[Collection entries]

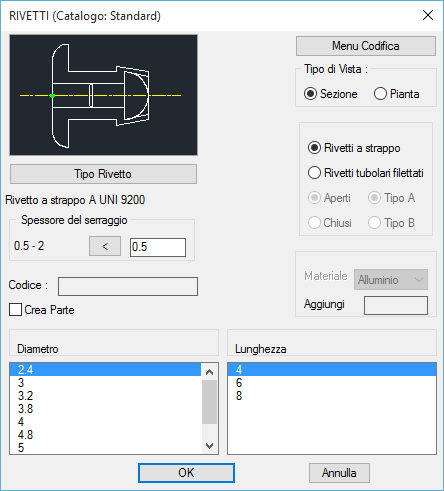The width and height of the screenshot is (444, 491).
Task: Select the Pianta view radio button
Action: pyautogui.click(x=380, y=94)
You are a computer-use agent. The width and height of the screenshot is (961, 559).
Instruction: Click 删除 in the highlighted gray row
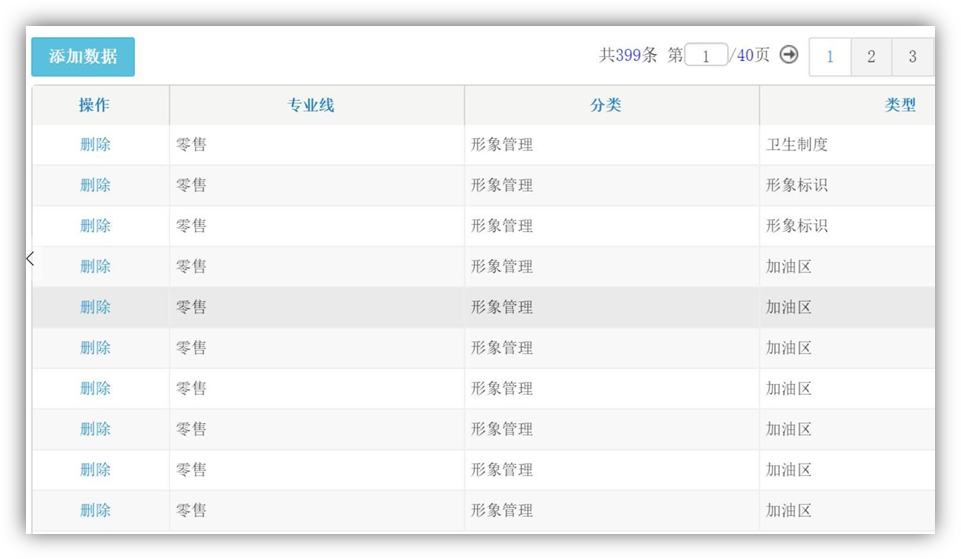pos(95,307)
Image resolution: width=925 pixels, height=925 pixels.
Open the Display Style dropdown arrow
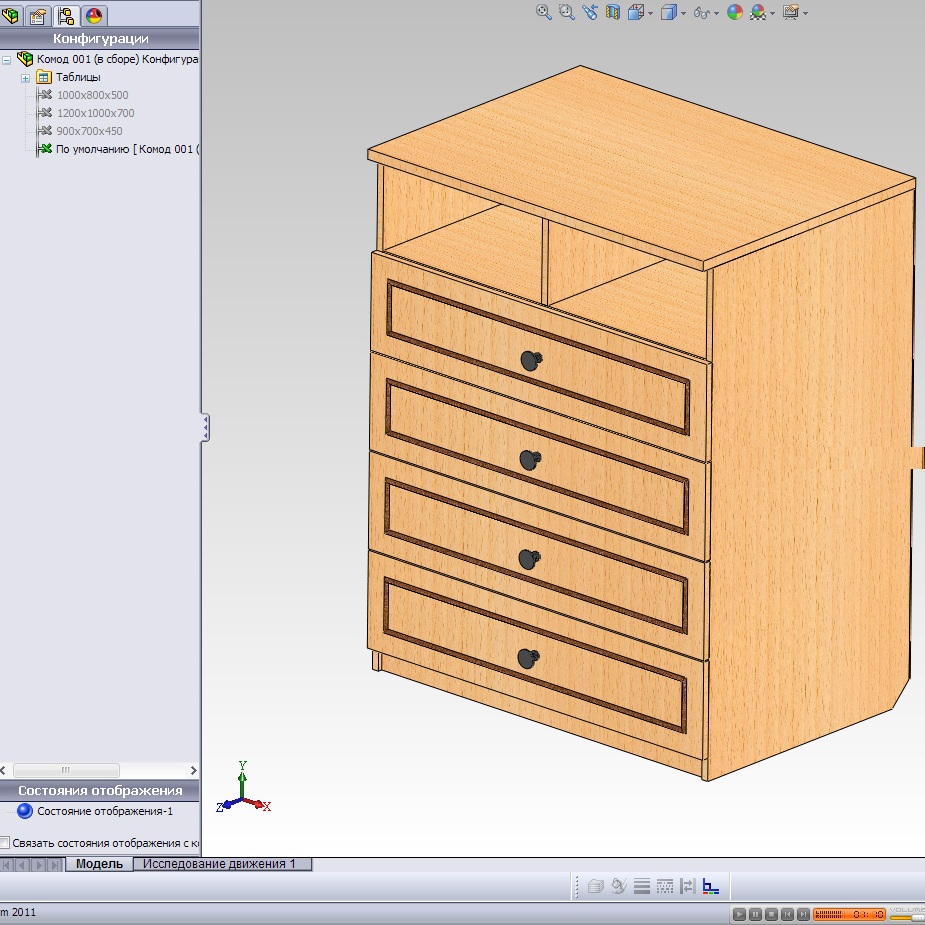(x=682, y=14)
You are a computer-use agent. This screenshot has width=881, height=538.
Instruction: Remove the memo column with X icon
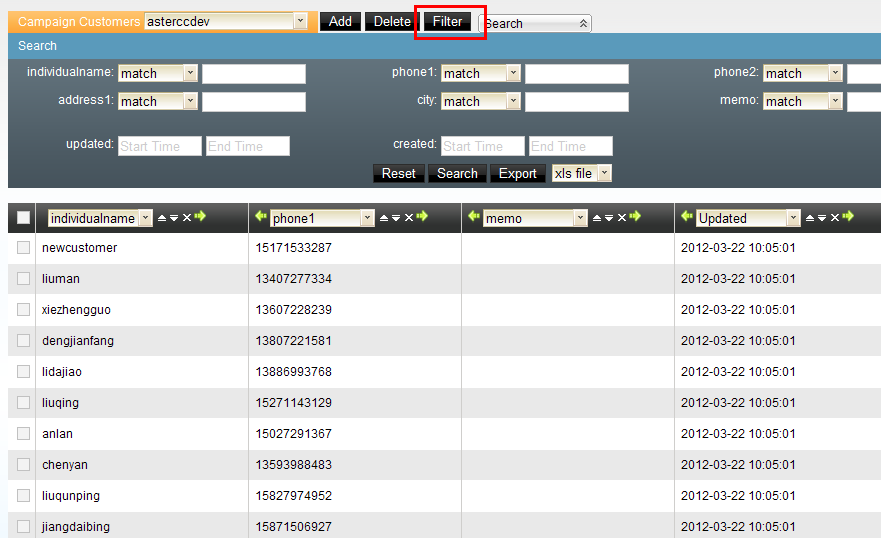pyautogui.click(x=621, y=218)
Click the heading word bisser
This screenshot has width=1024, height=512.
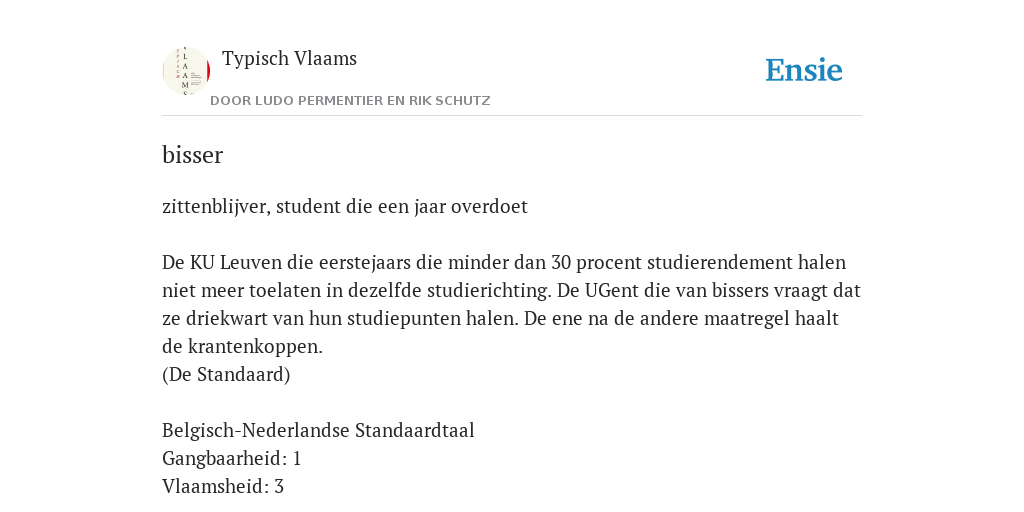pyautogui.click(x=193, y=155)
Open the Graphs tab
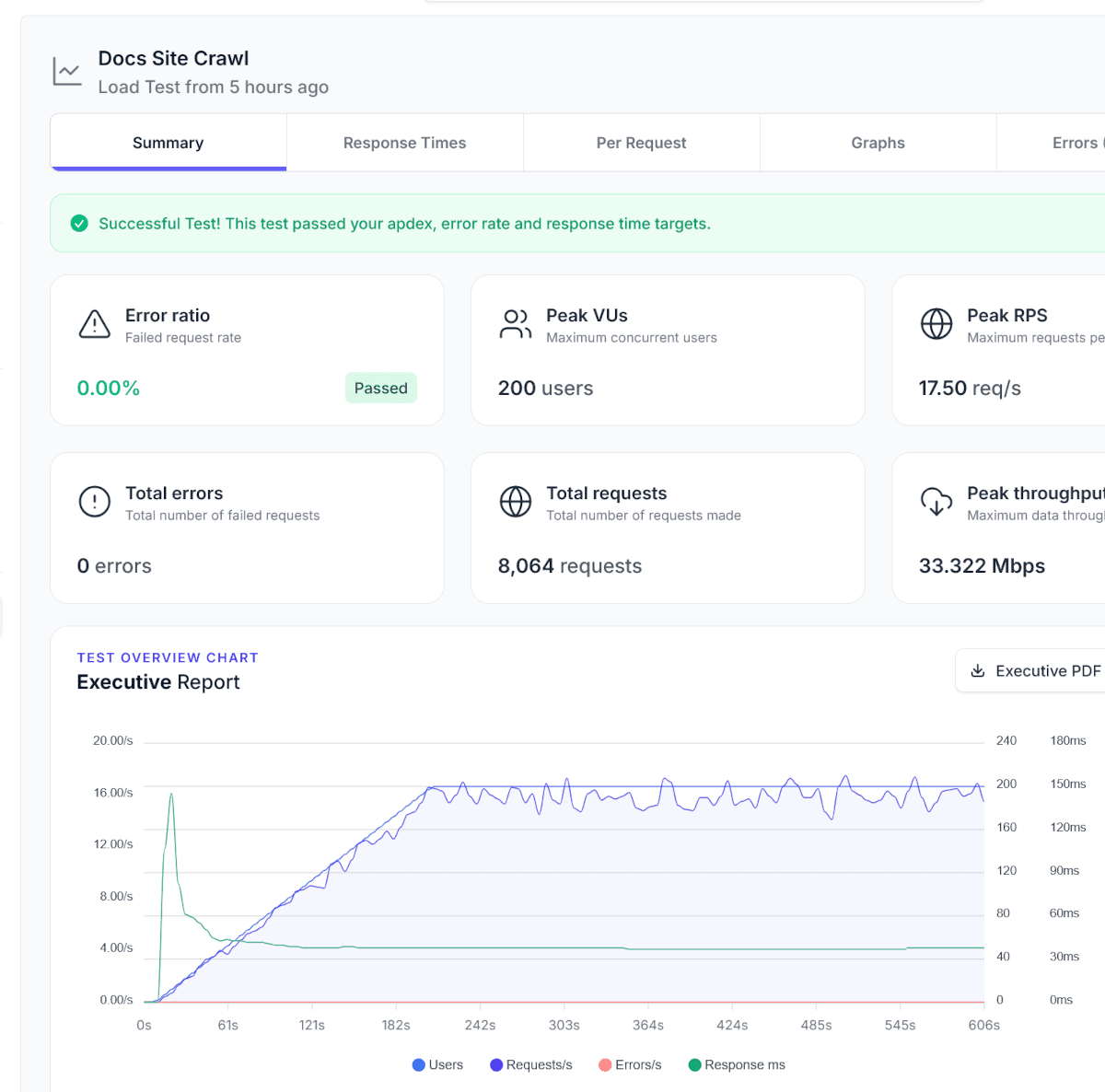 tap(878, 143)
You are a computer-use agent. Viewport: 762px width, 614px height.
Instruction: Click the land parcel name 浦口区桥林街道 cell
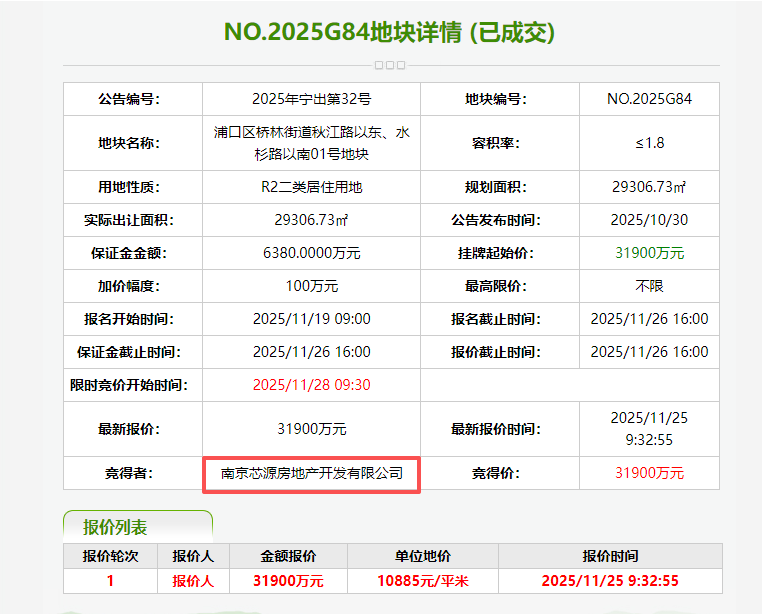(x=312, y=143)
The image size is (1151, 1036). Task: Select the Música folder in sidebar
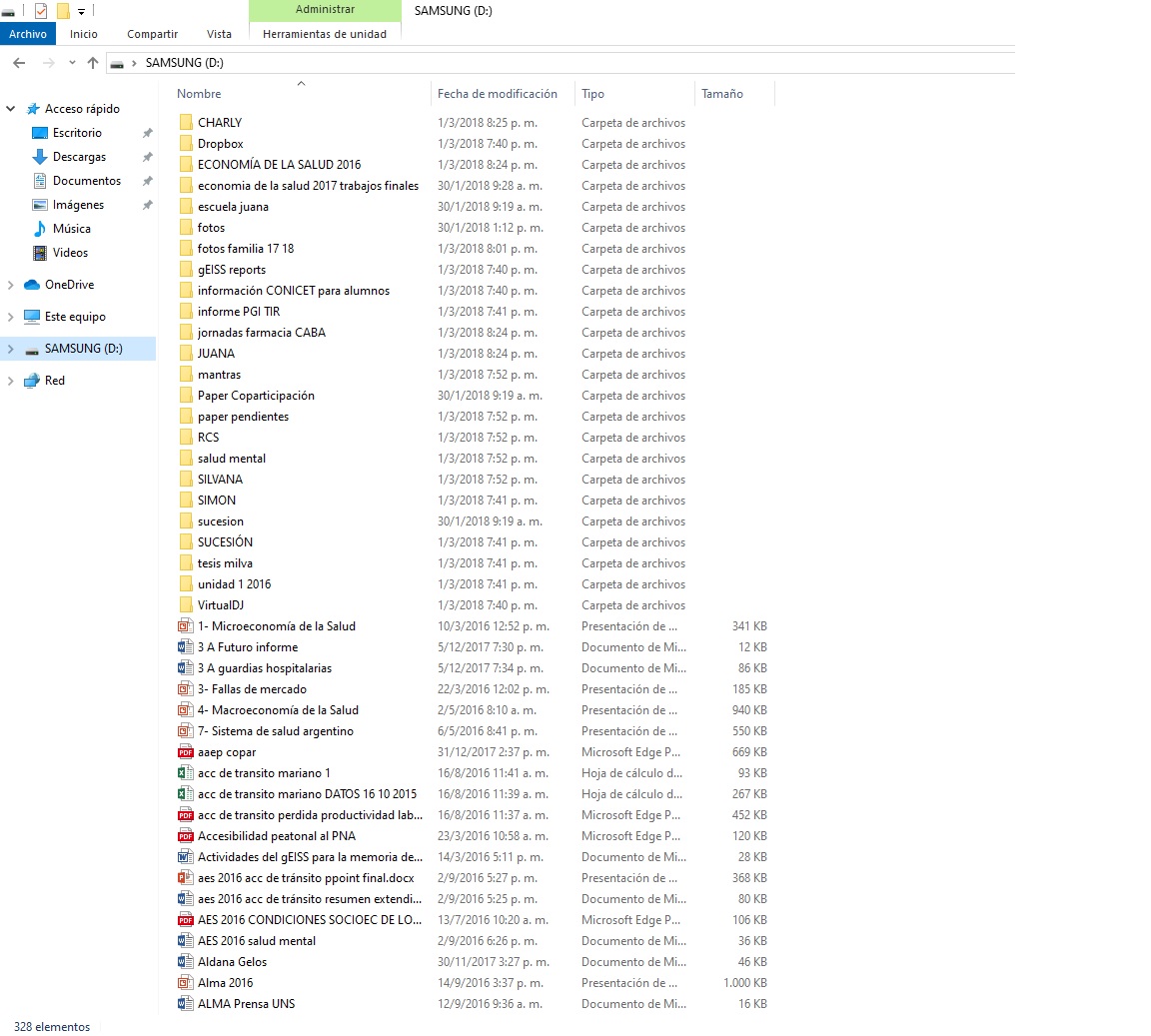click(x=71, y=229)
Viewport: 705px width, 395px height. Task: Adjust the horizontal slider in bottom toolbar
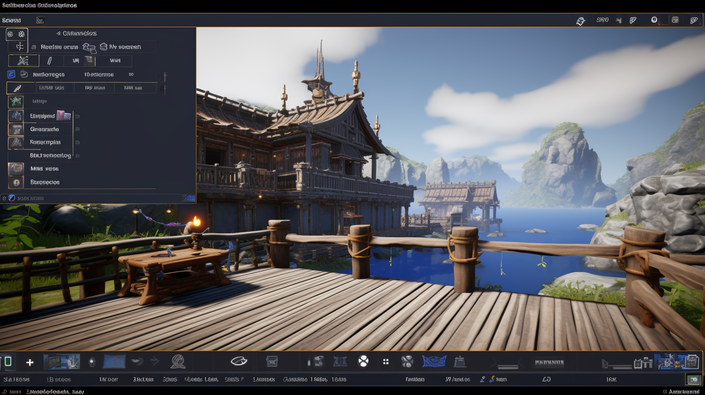(507, 367)
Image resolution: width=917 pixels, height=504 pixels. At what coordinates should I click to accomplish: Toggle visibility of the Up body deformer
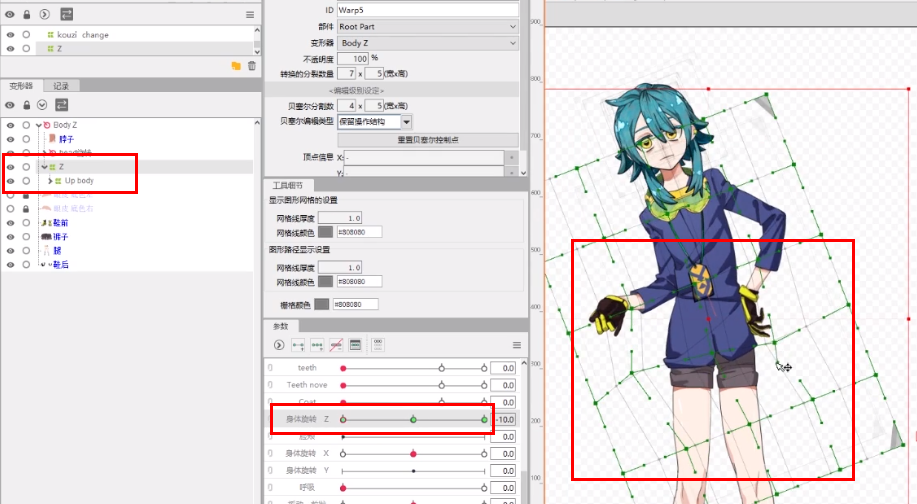click(x=10, y=181)
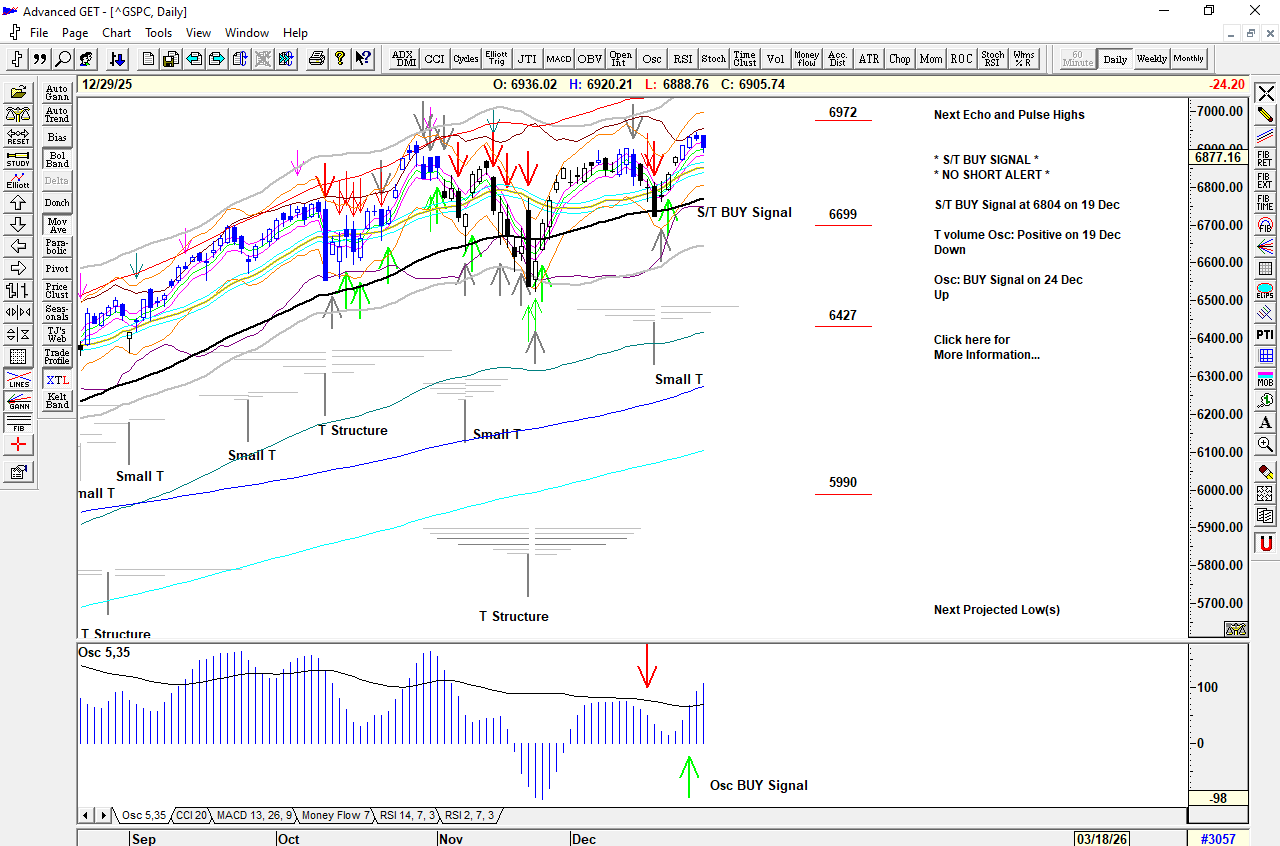Click the FIB lines tool button
This screenshot has height=846, width=1280.
18,423
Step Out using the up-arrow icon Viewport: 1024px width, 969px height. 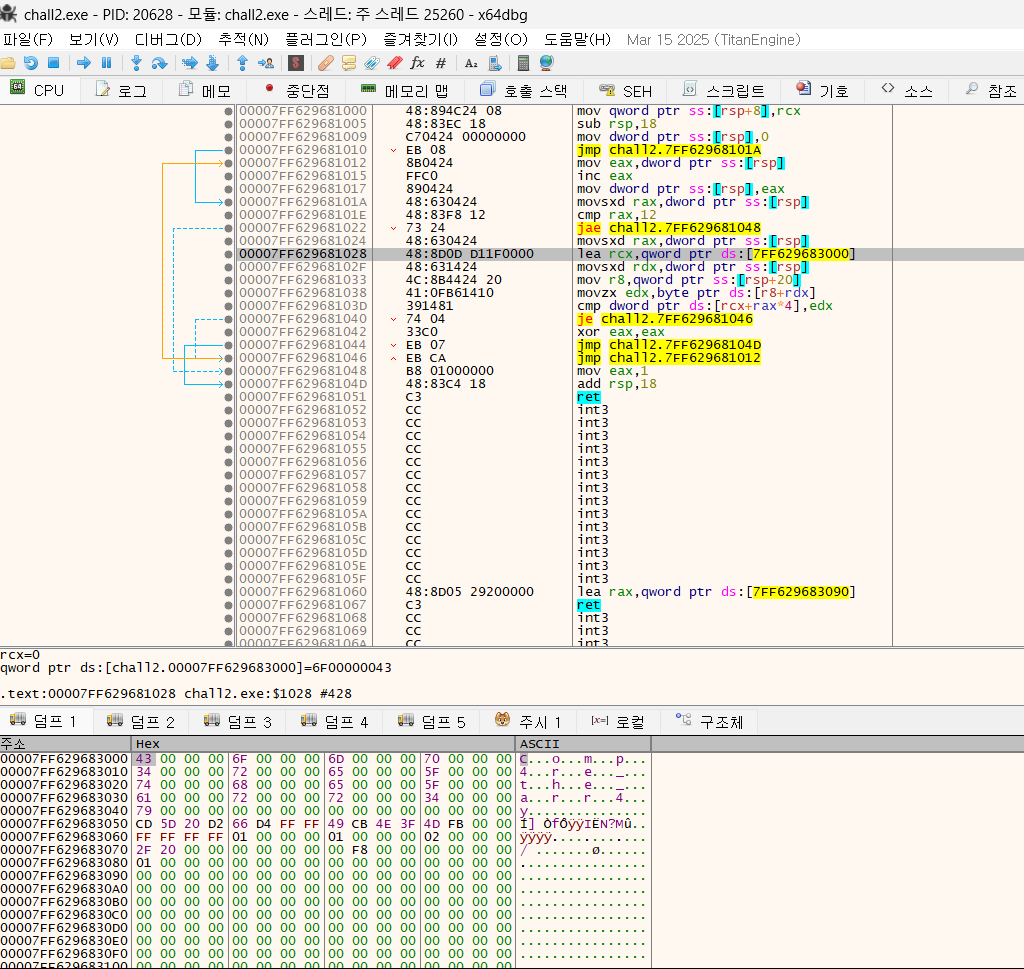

◆ Work instruction: Each line from the one containing "Instruction: Click the" to the final line of the data must be printed exactly, both included, with nothing else and no pictures.

◆ Task response:
Instruction: Click the land parcel name 浦口区桥林街道 cell
(x=312, y=143)
The image size is (1151, 1036). Task: Select the Música folder in sidebar
click(x=71, y=229)
Viewport: 705px width, 395px height. Task: Adjust the horizontal slider in bottom toolbar
(507, 367)
Image resolution: width=917 pixels, height=504 pixels. At what coordinates should I click to accomplish: Toggle visibility of the Up body deformer
click(x=10, y=181)
Click the FIB lines tool button
This screenshot has height=846, width=1280.
18,423
Step Out using the up-arrow icon Viewport: 1024px width, 969px height. 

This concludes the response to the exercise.